Yahudiler bu meydan okuma çağrısına uymaktan kaçındılar. Çünkü onlar yalan söylediklerini biliyor, Allah'ın, dualarını kabul ederek yalancıları, dolayısıyla kendilerini cezalandırmasından korkuyorlardı. Ve işledikleri amellerin de ahirette kendilerine fayda vermeyeceğinden emindiler. Bunu kabul ettikleri takdirde "istedikleri ölümle" hem dünyayı kaybedecekler, hem de işlemiş oldukları fenalıklar yüzünden ahiretlerini kaybetmiş olacaklardı. Kur’an onların bu durumunu şu ayetle ortaya koyuyor:
"Onlar önceden elleri ile işlediklerinden dolayı hiçbir zaman onu arzu etmezler. Allah, zalimleri çok iyi bilmektedir." (Bakara: 2/95)
İşte bu iki ayetin ışığında tekrar konumuza dönersek şunları söylememiz mümkündür:
Yahudiler, insanlar içinde hayata en düşkün olanlardır. Onların bu düşkünlükleri Allah'a eş koşan müşriklerden de daha kötüdür. Çünkü şirk koşanlar öldükten sonra hiçbir akibete iman etmezler, dünya hayatından başkasını bilmezler. Dolayısıyla onların dünya hayatına tutkunluğu doğaldır. Çünkü bu dünya hayatı onların cennetidir. Amellerin karşılık göreceğini kabul etmekle birlikte, Kitaba sahip olan bir kimsenin bunlardan daha çok hayata tutkun olması hali ise kınanılacak bir davranıştır.
Yahudilerden her birisi bir yıl yaşatılmalarını arzu eder. Çünkü onlar Allah'a kavuşmayı ümit etmezler. Yaşadıkları şu hayattan başka bir hayat olduğunu da kavramazlar. İnsan ruhu başka bir hayat ile irtibat kurmayacağını hissedince, yer yüzündeki sayılı saatlerden ve alınan nefeslerden başka bir şey beklemeyince hayat ne kadar kısalır. Ahirete iman da bir nimettir. Bü nimetin kalbe doğmasına sebep olan da inançtır. Allah bu nimeti ömrü fani, hayatı sınırlı ve hayali sonsuz olan insanoğluna ihsan etmiştir. Ebedi olarak ruhuna ahiret penceresini kapatmış olan kimsenin hayatı manasız, eksik ve sönüktür. Ahirete iman aynı zamanda insan nefsinin canlılıkla dolup taşmasına, yeryüzünde hudut tanımayan sonsuz bir hayat duygusuyla dolmasına yardım eder. Ahirete inanan kişi dünyanın hudutlarını aşıp sonsuzluğa kadar uzanır. Bu sonsuzluğun hududunu Allah'tan başka kimse bilemez.

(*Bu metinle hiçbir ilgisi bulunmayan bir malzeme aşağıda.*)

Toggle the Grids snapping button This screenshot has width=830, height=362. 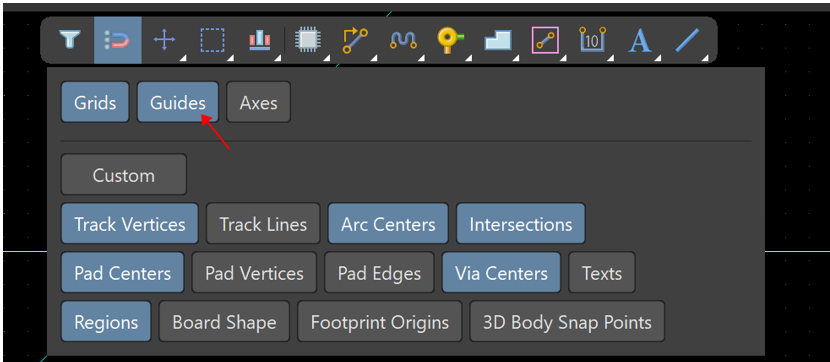pos(95,102)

Ayet müminler içinde bir müjde taşımakta, onların ahireti de ölümü de dünyadan daha çok sevdiklerine delil olmaktadır. Allah Resulü (s.a.v.), başımıza gelen bir sıkıntı/zorluk dolayısıyla ölümü temenni etmemek edebini bize öğretmiş, bunun yerine şöyle dememizi tavsiye etmiştir:
"Allah'ım hayat benim için hayırlı olduğu sürece beni yaşat. Ölüm benim için hayırlı olduğu takdirde de canımı al. Hayatı benim için bütün hayırlarda bir artış sebebi kıl, ölümü de benim için bütün şerlerden kurtuluş sebebi kıl. Şayet insanları bir fitneye uğratmayı murad edersen beni (dinimde) fitneye uğramamış olarak yanma al. "[1]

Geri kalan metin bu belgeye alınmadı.